I’ve gone on my son’s 4th grade beach field trip.  That was a 4AM-8PM commitment.  I’ve attended my daughter’s classroom awards ceremony.  Tomorrow, I will spend the day with my son who’s about to finish 8th grade.  Next week, I take all three of them on a three-night camping trip, one we’ve talked about for over a year.
Also, on this Sabbatical, I’ve mowed the lawn, done dozens of loads of laundry, and taken the trash and recycling out countless times (I don’t know if anyone else in my house knows how to do that).  In these simple tasks, I am living my faith in the course of daily life.  Sometimes pastors forget to do that.  Sometimes we get our heads caught up in theology or lofty goals related to justice or compassion or evangelism.  Those are all worthy things to which pastors are called, but not at the expense of serving God in daily life, in the context of our most important relationships.

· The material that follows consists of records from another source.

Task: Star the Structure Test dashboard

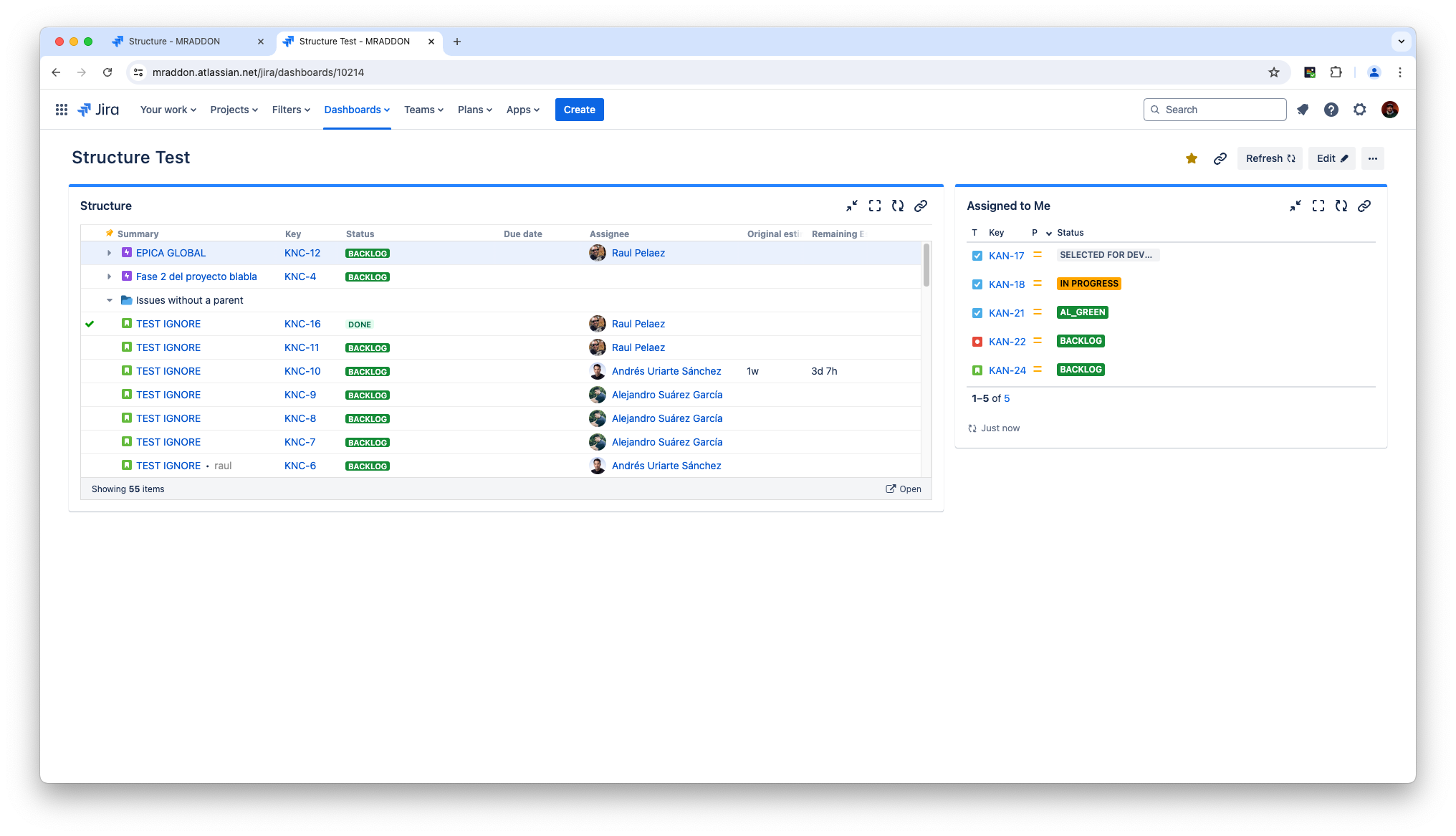Action: click(1191, 158)
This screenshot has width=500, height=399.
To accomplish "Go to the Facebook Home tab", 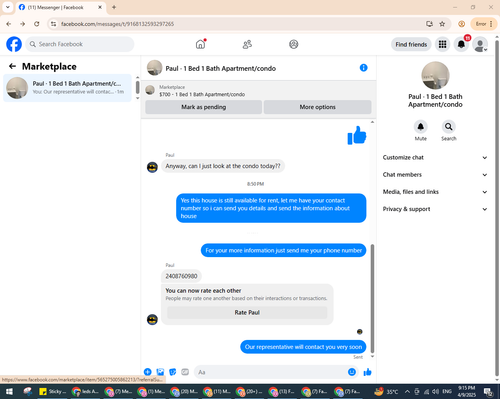I will point(200,44).
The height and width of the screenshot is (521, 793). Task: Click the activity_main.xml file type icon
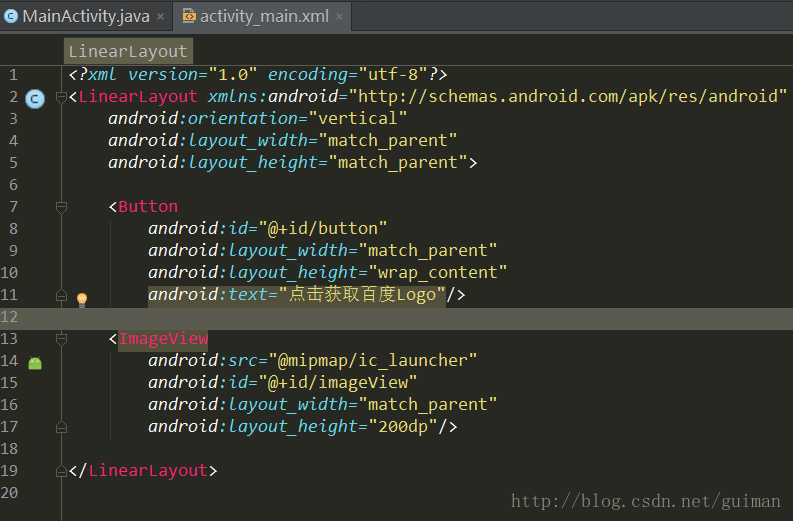(x=188, y=16)
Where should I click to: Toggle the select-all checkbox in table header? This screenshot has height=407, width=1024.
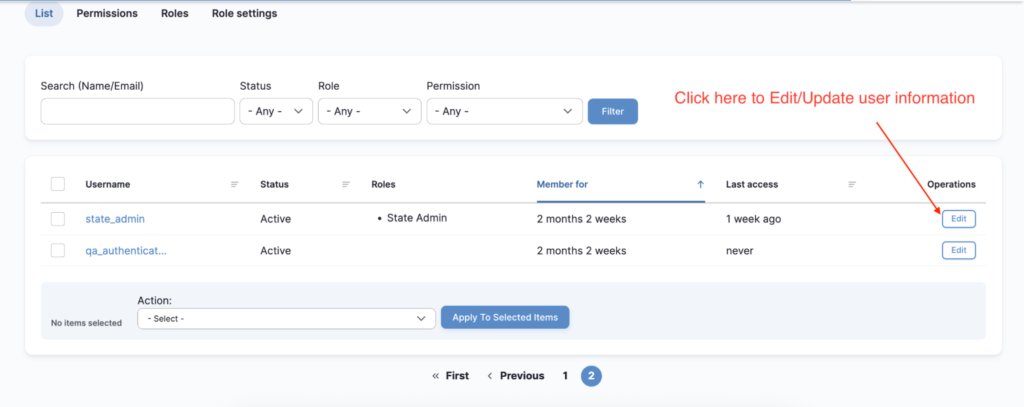coord(58,184)
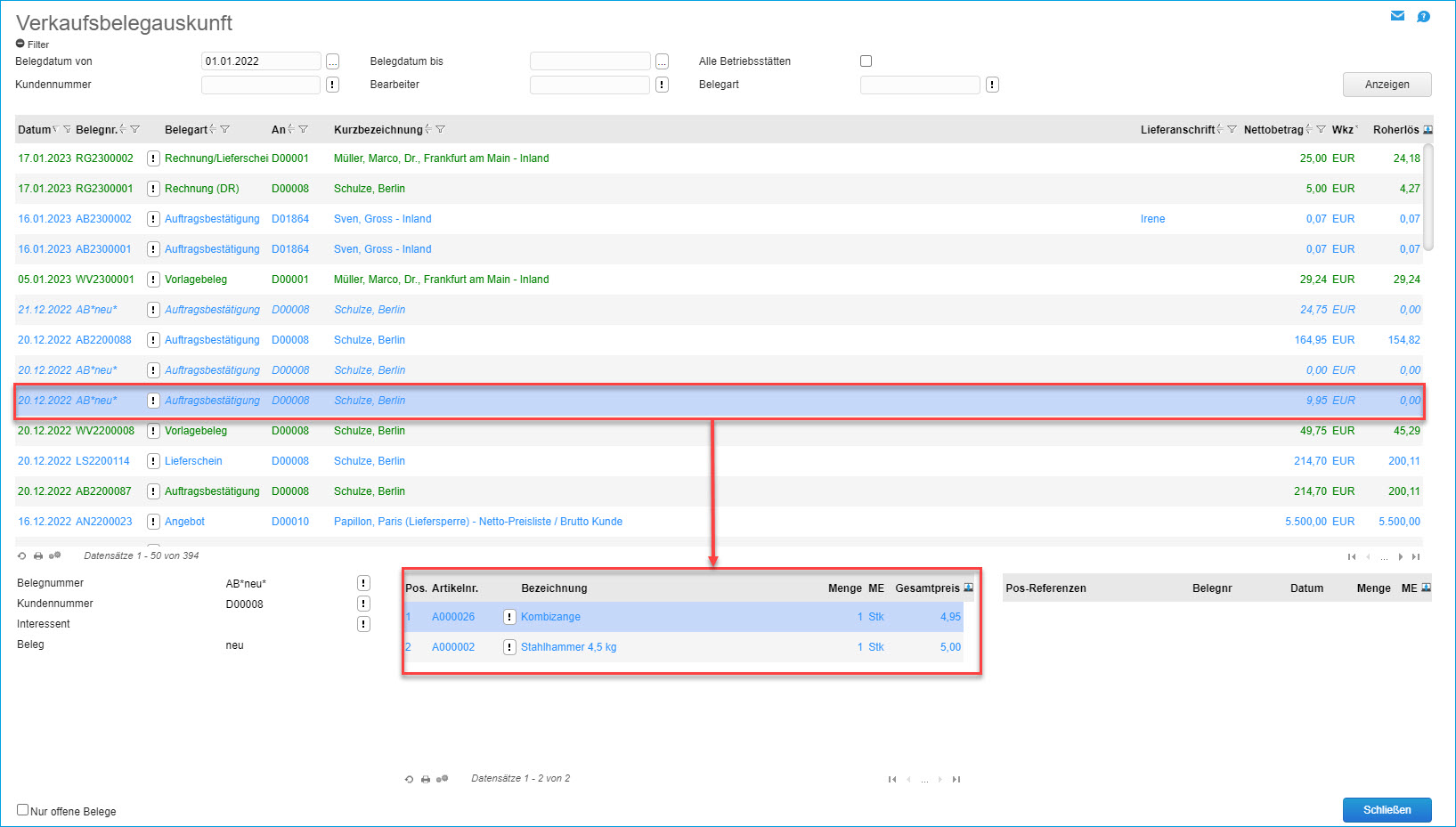This screenshot has height=827, width=1456.
Task: Focus the Bearbeiter input field
Action: coord(590,85)
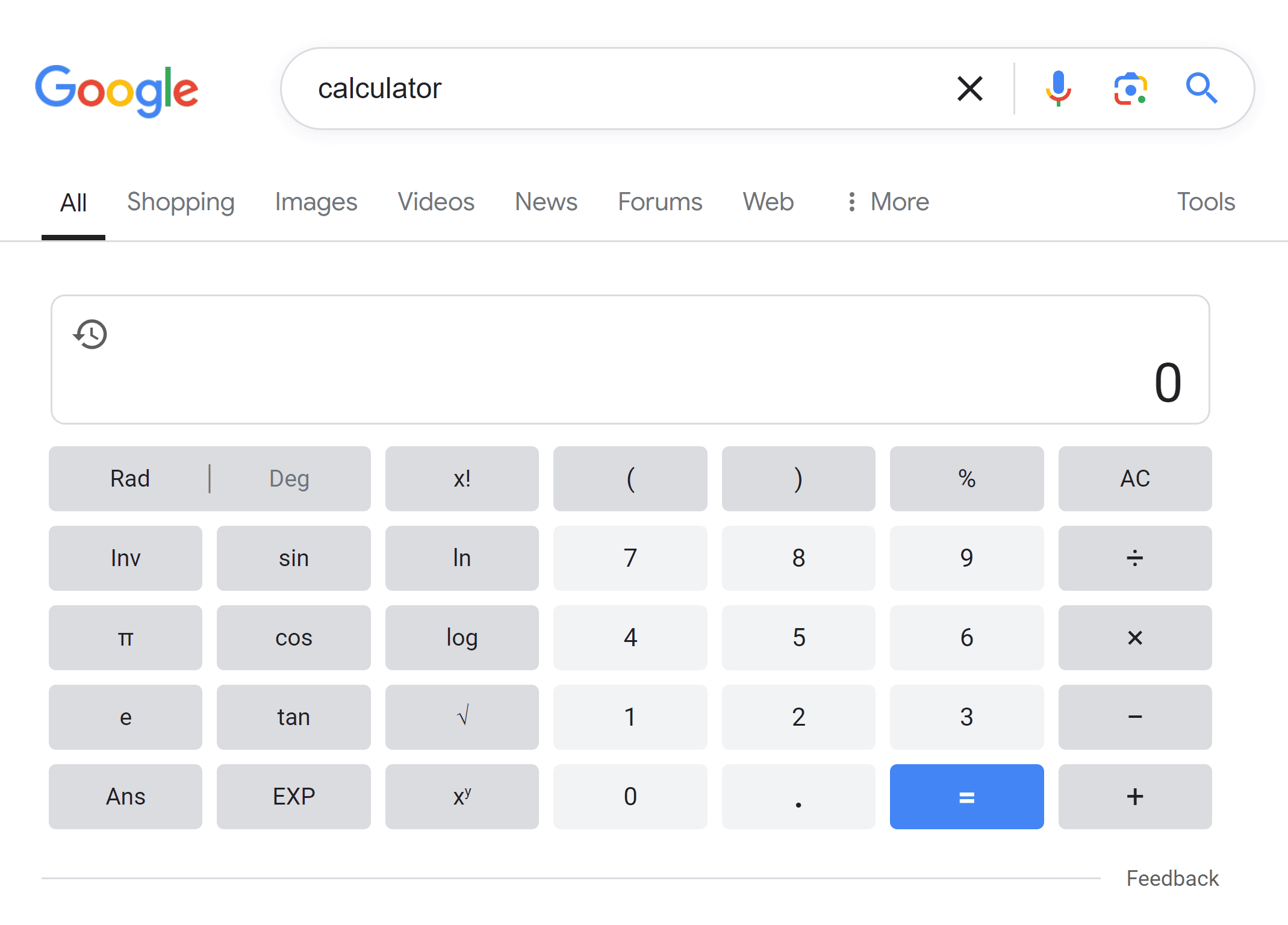Image resolution: width=1288 pixels, height=925 pixels.
Task: Select the sine function (sin)
Action: tap(294, 558)
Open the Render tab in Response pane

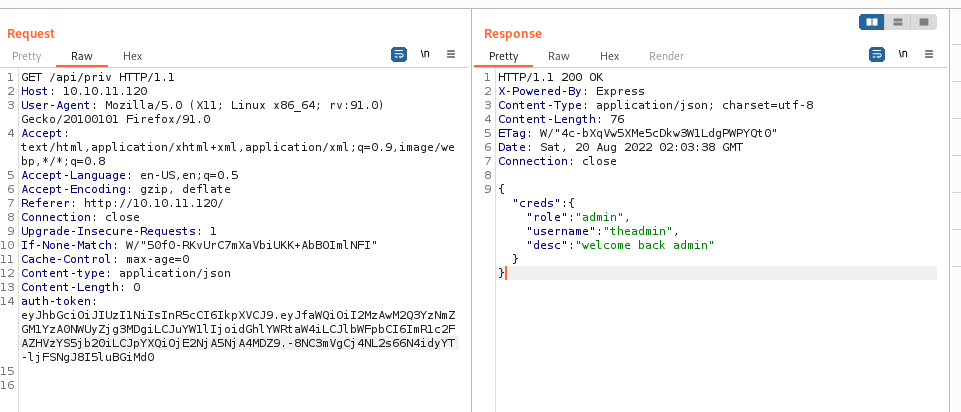(667, 57)
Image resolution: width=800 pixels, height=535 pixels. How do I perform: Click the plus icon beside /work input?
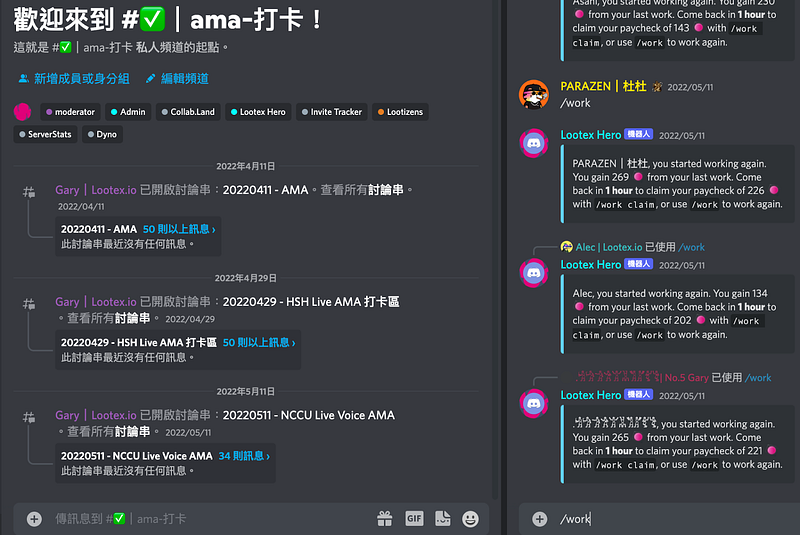click(x=539, y=519)
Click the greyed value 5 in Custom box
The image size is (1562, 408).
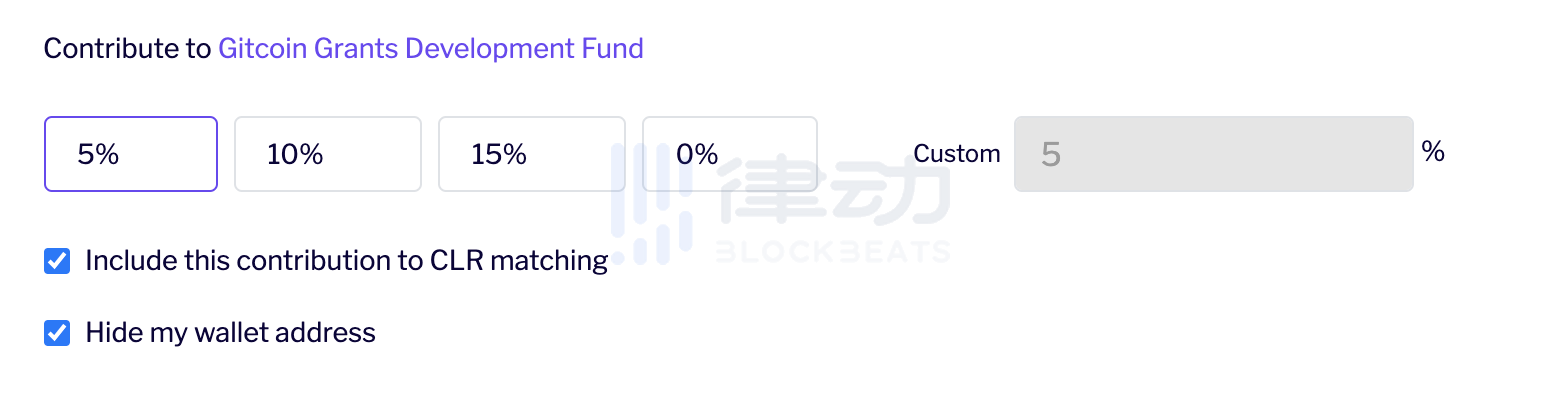point(1050,154)
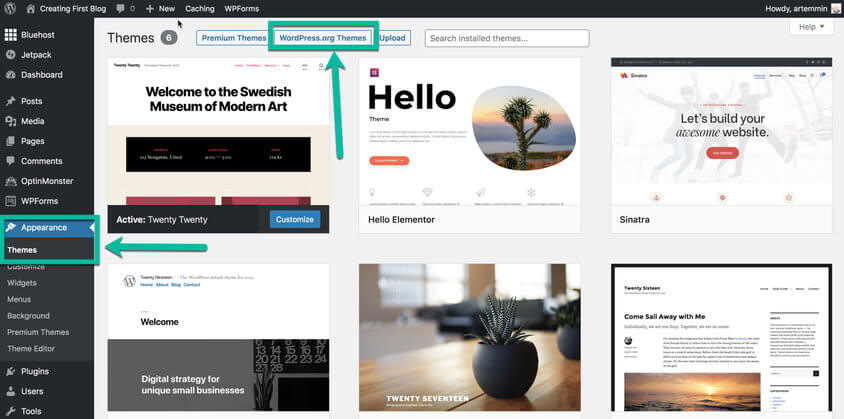Image resolution: width=844 pixels, height=419 pixels.
Task: Click the Bluehost grid icon
Action: pyautogui.click(x=10, y=35)
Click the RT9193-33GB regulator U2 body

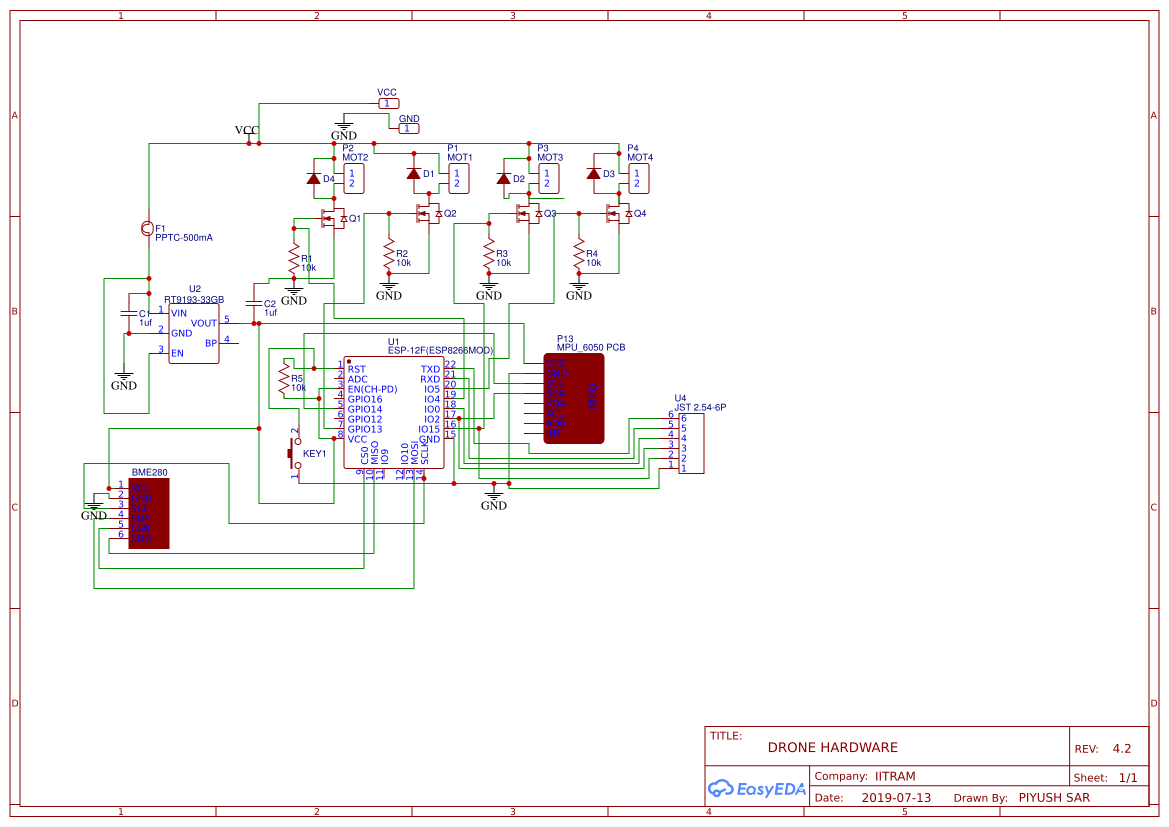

The real vocation is to live as a disciple of Jesus.  One of the ways Jesus’ disciples show love for him is by loving their families, in my case, wife and kids.  Sabbatical definitely has lazy moments.  “Should I spend the next hour reading The Next Jim Crow, or should I spend the next hour watching The Avengers?” [i]  Sometimes, heavy social reading is left on the shelf and I veg out watching a fun movie.  Sometimes, not enough times, I do the reading.  But much of the time, the answer is neither.  I want to read.  I want to veg out.  But I am “called” to play Wii golf with my son or read to my daughter.  In that, I meet God as much as in my heavy reading or nature walks. 
I am fortunate to have the gift of this time.  I’m trying to appreciate it and be a good steward of it. 



[i] Quick quiz – Can you watch The Avengers or Captain America too many times?  The answer is No.